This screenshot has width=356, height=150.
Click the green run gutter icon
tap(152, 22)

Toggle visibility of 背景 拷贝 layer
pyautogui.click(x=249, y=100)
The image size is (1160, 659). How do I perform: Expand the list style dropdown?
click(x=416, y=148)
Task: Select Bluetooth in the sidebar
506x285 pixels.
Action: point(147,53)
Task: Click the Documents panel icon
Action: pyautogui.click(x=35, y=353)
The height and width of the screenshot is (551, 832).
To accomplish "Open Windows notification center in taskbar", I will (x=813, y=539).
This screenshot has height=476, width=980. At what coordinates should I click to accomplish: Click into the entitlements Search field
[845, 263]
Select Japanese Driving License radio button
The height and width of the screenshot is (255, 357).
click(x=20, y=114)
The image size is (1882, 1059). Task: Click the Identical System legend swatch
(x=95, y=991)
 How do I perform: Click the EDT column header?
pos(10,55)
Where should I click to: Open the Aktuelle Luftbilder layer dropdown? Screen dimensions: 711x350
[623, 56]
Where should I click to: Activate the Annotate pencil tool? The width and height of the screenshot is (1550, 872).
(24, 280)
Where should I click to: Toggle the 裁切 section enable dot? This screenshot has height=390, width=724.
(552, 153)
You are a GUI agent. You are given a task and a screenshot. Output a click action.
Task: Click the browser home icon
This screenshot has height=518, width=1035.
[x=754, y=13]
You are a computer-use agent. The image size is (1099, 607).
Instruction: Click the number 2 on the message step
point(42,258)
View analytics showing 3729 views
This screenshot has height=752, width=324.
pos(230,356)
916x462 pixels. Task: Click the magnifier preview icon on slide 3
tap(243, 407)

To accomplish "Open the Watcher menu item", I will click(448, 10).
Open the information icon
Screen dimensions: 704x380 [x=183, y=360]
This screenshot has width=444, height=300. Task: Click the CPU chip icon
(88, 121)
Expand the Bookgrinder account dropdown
◆ ◆ ◆ ◆
- **What you need to do**
Convert the items into a JSON list of strings, one string per line and no blank lines. Begin at the line that contains "The image size is (1882, 1059)." and stop after the line that contains "[x=754, y=13]".

- **The result**
[
  "The image size is (1882, 1059). Task: Click the Identical System legend swatch",
  "(x=95, y=991)",
  " How do I perform: Click the EDT column header?",
  "pos(10,55)",
  "Where should I click to: Open the Aktuelle Luftbilder layer dropdown? Screen dimensions: 711x350",
  "[623, 56]",
  "Where should I click to: Activate the Annotate pencil tool? The width and height of the screenshot is (1550, 872).",
  "(24, 280)",
  "Where should I click to: Toggle the 裁切 section enable dot? This screenshot has height=390, width=724.",
  "(552, 153)",
  "You are a GUI agent. You are given a task and a screenshot. Output a click action.",
  "Task: Click the browser home icon",
  "This screenshot has height=518, width=1035.",
  "[x=754, y=13]"
]